Your habits, especially before bedtime, have a major impact on your sleep quality. "Sleep hygiene" is a serie of healthy habits that help you fall asleep faster and stay asleep.
Understand and respect your body’s natural sleep cycle
Stop and observe. Understand your body and your sleep cycle. Each individual has its own sleep characteristics. Some people function better during the morning, while others are more productive during the evening. Plan your daily activities according to your sleep profile and avoid morning routines or late-hour work if you are not comfortable with it.
Go to bed and wake-up at the same time every day. Weekends included! Consistent sleep habits regulate your sleep cycle, making falling asleep and waking up easier. This is the hardest thing for most people but also what will have the most impact.
Afternoon naps will help if you had a poor night. You will be more productive during the rest of the day. However, do not nap for more than 15-25 minutes as this will interfere with your sleep cycle.
Control your light exposure
Melatonin is a natural hormone that controls our sleep cycle. High intensity and blueish light lower the release of this hormone, while low-intensity yellow lights increase its release to induce sleep.
Exposing yourself to the sunlight in the morning will increase your energy levels. It’s why the majority of us are more productive earlier in the day. Expose yourself to natural light as much as possible during the day, this will increase the contrast with the evening and will regulate your sleep cycle.
At night, avoid looking at screens a couple hours before bedtime. Screens emit a blueish light, similar to what you can find in the sunlight. This will confuse your sleep cycle and delay the release of melatonin. If, like most of us, you find this impossible, look at blue light filtering options.
Food and drink habits
Caffeine may disrupt your sleep several hours after its consumption. Avoid consuming excessive coffee 8 hours before your bedtime. Nicotine is also an stimulant that should be avoided 3 hours before going to bed.
While alcohol may help you feel relaxed, it may interfere negatively with your sleep cycle. It also have diuretic effects, which may cause constant trips to the bathroom during the night.
Prefer light snacks or small meals in the evening. Large and heavy meals should be avoided before going to bed as they might provoke acid reflux in susceptible people.
Set up a good environment
A good sleeping environment should be like a cave: cool, dark and silent. Close the blinds and curtains. Turn off the devices emitting light or sound. You can even put duct tapes on the light sources that cannot be switched off.
Keep your bed clean and comfortable. If you often wake up with neck or back pain, try to different levels of mattress firmness and pillow heights.
Your bedroom is sacred. Do not work, eat or watch tv in it. Your bed should be for sleeping and sex only. You should unconsciously associate your bedroom with sleeping. Awake for more than 20 minutes in the middle of the night? Leave your room and go read somewhere until you feel drowsy again.
Temperature is fundamental for sleep quality. Our body temperature drops by as much as 1°C during the night (1.8°F). This is where Moona has an impact. By intelligently regulating the temperature through the head/shoulders area, Moona can help you fall asleep faster, improve sleep quality and help you wake up in the morning.

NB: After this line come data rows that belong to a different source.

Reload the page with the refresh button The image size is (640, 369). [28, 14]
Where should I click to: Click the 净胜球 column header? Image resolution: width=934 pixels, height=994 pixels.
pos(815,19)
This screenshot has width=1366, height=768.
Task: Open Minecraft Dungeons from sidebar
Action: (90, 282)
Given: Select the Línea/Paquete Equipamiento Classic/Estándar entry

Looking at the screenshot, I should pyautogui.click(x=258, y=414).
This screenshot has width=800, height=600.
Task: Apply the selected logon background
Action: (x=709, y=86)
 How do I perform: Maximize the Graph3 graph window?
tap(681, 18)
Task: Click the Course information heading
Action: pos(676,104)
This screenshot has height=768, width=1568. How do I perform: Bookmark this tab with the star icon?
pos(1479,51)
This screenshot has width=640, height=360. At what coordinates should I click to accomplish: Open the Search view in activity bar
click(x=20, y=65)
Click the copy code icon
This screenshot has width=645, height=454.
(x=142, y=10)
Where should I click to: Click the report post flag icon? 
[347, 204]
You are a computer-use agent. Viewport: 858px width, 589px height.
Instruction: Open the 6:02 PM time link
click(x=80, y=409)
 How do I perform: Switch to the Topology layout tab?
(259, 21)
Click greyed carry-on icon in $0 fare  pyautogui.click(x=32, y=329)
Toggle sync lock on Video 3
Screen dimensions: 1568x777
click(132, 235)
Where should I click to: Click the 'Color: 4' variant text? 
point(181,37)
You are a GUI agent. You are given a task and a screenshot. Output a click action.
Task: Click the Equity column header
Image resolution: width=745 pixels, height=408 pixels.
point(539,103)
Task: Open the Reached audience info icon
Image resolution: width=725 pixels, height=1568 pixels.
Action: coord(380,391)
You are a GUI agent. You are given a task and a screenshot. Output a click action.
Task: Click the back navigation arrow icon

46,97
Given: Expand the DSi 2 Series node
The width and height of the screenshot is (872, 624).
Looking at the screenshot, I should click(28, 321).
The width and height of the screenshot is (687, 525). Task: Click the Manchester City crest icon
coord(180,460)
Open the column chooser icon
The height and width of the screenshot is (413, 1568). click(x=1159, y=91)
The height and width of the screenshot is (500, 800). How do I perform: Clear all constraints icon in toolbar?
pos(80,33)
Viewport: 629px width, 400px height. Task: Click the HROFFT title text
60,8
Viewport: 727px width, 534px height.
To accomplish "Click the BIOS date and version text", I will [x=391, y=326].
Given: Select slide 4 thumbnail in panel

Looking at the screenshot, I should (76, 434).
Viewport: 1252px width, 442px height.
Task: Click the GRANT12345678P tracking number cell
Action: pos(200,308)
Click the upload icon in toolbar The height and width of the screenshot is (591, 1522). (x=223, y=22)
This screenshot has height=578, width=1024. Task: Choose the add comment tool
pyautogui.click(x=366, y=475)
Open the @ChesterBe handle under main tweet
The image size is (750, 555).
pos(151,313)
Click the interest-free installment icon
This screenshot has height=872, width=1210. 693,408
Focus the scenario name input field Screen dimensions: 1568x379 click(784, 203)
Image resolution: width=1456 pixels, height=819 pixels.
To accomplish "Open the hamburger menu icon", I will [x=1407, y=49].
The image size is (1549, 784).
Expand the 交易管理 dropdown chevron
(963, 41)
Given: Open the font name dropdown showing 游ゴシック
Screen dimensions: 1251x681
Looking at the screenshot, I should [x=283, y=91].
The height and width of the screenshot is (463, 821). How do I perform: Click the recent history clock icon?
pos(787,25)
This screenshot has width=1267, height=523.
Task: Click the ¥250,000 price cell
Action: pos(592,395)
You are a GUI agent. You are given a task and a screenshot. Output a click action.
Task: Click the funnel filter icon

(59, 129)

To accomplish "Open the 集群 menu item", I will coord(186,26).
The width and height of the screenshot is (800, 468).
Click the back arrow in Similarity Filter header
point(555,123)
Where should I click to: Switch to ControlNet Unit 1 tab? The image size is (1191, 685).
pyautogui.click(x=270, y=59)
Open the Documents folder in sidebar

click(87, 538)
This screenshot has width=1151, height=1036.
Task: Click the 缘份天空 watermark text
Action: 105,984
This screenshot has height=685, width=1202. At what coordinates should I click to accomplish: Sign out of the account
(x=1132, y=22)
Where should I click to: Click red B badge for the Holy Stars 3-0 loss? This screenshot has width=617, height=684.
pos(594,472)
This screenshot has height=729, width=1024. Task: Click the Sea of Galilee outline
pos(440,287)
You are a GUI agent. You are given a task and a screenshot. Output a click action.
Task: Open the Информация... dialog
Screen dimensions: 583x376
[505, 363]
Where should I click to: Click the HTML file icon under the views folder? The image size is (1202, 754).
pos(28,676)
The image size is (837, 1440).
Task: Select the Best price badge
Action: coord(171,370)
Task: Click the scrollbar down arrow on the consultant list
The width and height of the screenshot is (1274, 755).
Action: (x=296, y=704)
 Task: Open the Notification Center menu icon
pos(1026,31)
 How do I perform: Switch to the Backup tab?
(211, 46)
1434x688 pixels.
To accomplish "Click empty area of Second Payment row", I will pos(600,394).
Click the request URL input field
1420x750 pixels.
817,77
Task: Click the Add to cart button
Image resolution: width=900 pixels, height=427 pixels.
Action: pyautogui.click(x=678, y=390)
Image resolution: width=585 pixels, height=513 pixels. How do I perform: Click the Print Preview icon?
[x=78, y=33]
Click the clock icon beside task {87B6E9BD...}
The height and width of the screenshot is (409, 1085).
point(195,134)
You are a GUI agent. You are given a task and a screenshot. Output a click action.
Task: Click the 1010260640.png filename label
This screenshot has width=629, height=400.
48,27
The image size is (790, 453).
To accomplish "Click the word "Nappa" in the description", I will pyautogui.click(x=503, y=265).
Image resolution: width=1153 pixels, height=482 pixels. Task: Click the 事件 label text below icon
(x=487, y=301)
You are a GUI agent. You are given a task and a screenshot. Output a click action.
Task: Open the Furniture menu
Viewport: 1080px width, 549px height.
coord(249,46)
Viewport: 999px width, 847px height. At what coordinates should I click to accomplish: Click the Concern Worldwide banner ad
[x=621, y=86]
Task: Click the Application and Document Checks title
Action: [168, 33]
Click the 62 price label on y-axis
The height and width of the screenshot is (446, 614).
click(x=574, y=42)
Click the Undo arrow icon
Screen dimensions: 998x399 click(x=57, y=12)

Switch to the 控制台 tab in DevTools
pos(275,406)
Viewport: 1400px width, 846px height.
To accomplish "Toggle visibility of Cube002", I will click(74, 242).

Regular physical exercise is one of the pillars of good health. It helps with sleep as well! Physical activity reduces your stress levels, and thus insomnia. However, it’s important to exercise early. Too much activity in the evening increase your body temperature, having the opposite effect in your sleep quality.
Avoid over-stimulating activities before bedtime. Heavy use of social media or working in the evening might keep your brain activity high enough to cause sleep problems.
Do not get anxious about your bedtime. If you can’t fall asleep, do not look at the clock. A surprising study by the University of Glasgow showed the importance of our mindset. Researchers asked a group of insomniacs to stay awake as long as they could on their bed. They asked another group of insomniacs to fall asleep as soon as possible. Guess who fell asleep much faster? Those who were trying to stay awake!
Falling asleep is not something we can control and forcing it will make things worse. This is due to performance anxiety: by trying, and failing, to fall asleep, you’ll get stressed and it will become even harder to get to sleep. The start of a vicious cycle.